La Ministre déclare que c’est une fausse solution, c’est certain. Nous verrons bien ce qu’il ressortira des débats à l’Assemblée Nationale.
Au moment où nous devrions accélérer dans le changement de modèle, nos élus freinent des deux pieds, votent de lois partisanes et contraires à l’intérêt général. Après, encore une fois, on s’étonne que les citoyens fuient de plus en plus les urnes …
Pourtant, les études sont nombreuses et mettent toutes en garde contre la continuation du modèle actuel, tant sur le plan sanitaire que sur celui du maintien de la biodiversité indispensable à l’agriculture.
2021 : alerte de l’Inserm
Le rapport de l’Inserm publié en 2021 est le fruit de l’analyse de plus de 5 000 publications scientifiques. Celui-ci confirme ce que les scientifiques dénoncent depuis des années. L’exposition régulière aux pesticides, même s’ils sont autorisés, a des conséquences graves et même parfois dramatiques sur la santé humaine.
Chez les professionnels, le lien est fortement établi avec plusieurs pathologies :
- Lymphomes non hodgkiniens ou LNH qui est un cancer des lymphocytes
- Myélome multiple
- Cancer de la prostate
- Maladie de Parkinson
- Troubles cognitifs
- Bronchopneumopathies chroniques
Les enfants ne sont pas non plus épargnés, loin de là. L’exposition prénatale ou infantile à certains pesticides augmente fortement le risque de leucémies. On constate aussi des troubles neurodéveloppementaux. Et après on s’étonne du développement de troubles tels que l’autisme et l’anxiété! Le glyphosate, encore largement utilisé, présente aussi un risque moyen de LNH. Le chlordécone, interdit depuis des années, continue également de provoquer des cancers de la prostate aux Antilles.
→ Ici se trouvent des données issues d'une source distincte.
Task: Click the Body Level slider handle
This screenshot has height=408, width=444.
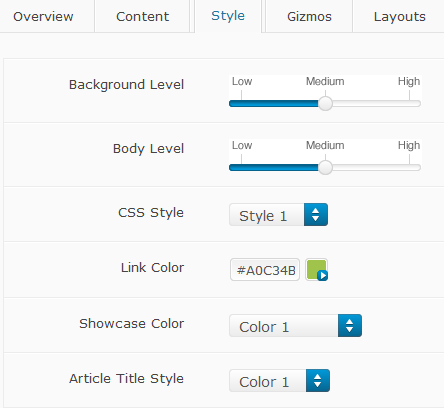Action: pos(325,167)
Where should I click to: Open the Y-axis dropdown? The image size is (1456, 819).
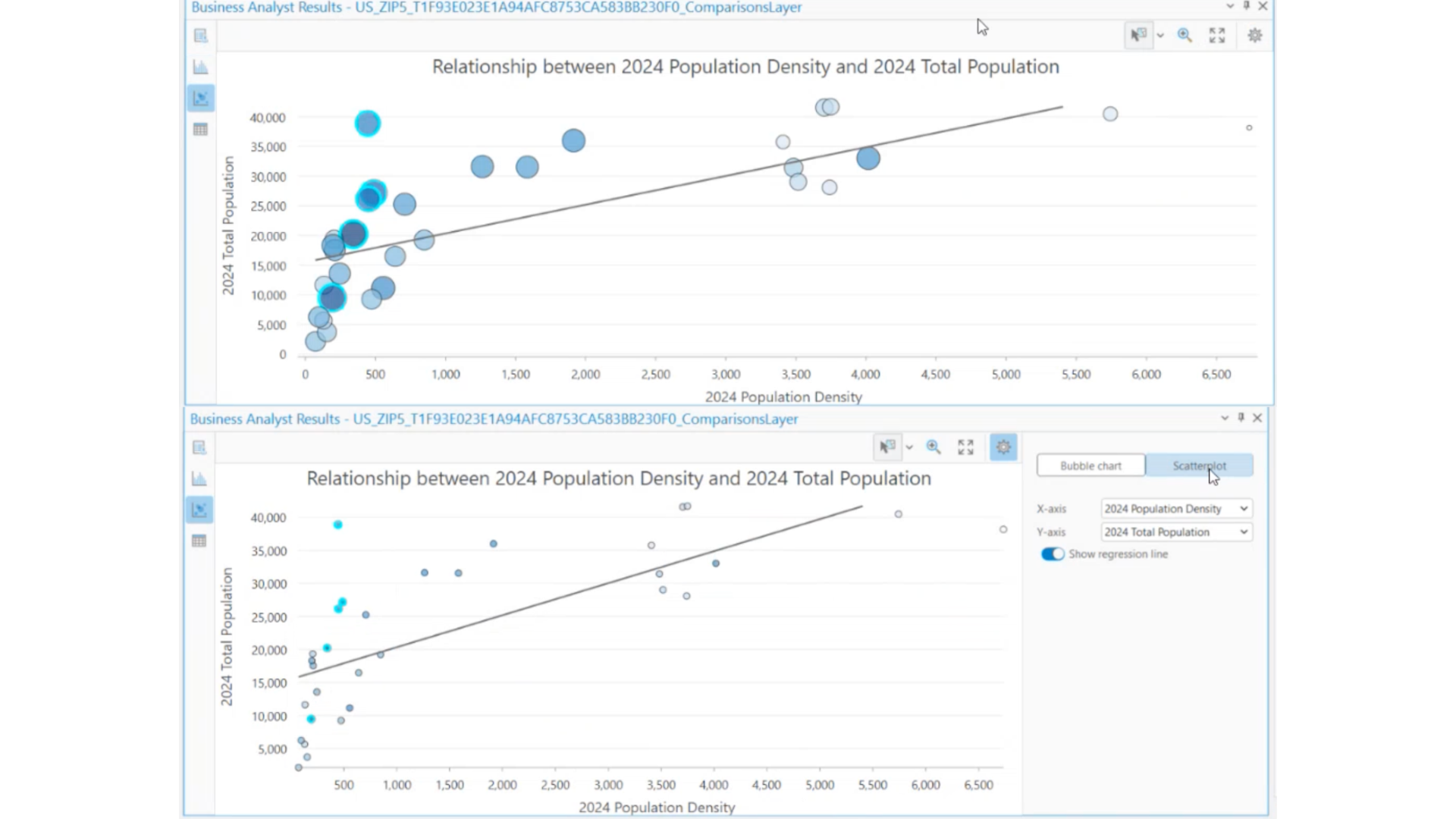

Une exposition généralisée
Il ne s’agit pas seulement des agriculteurs. Les riverains des zones agricoles subissent aussi l’impact des pesticides. À moins de 1,5 km des zones d’épandage, les études évoquent un risque accru de Parkinson et de troubles du spectre autistique chez l’enfant.
Et dans nos foyers ? Les pyréthrinoïdes qui sont des insecticides et arachnicides, parfois également présentés comme des répulsifs contre les moustiques, les tiques et les serpents, contaminent l’air intérieur. Ce sont nos maisons qui deviennent toxiques, sans odeur, sans couleur, mais avec de graves conséquences sur notre santé.
Face à une telle accumulation de preuves, ne rien faire revient à cautionner l’irréversible. Le modèle agricole français, productiviste et toxique, arrive à bout de souffle. Il ne s’agit pas de blâmer les agriculteurs, piégés par un système qu’ils n’ont pas construit, mais bien d’exiger de l’État une transformation profonde et urgente. En tant que citoyen, nous devons nous engager et dénoncer ces renoncements:
L’histoire jugera sévèrement les renoncements actuels. En matière de santé publique et d’écologie, le principe de précaution ne doit jamais céder face aux intérêts industriels ou électoraux.
Il est temps que la science reprenne sa juste place dans la décision politique. Sinon, nous paierons plus que des astreintes : nous paierons en vies humaines. Et puis, lorsque l’intérêt économique ou particulier prend le pas sur l’intérêt collectif actuel et futur, tout devient inquiétant et suspect. Tout devient alors lointain et oppressant, poussant le citoyen à se méfier de ceux qui sont censés les défendre. Rien de pire, rien de tel pour faire vaciller la démocratie.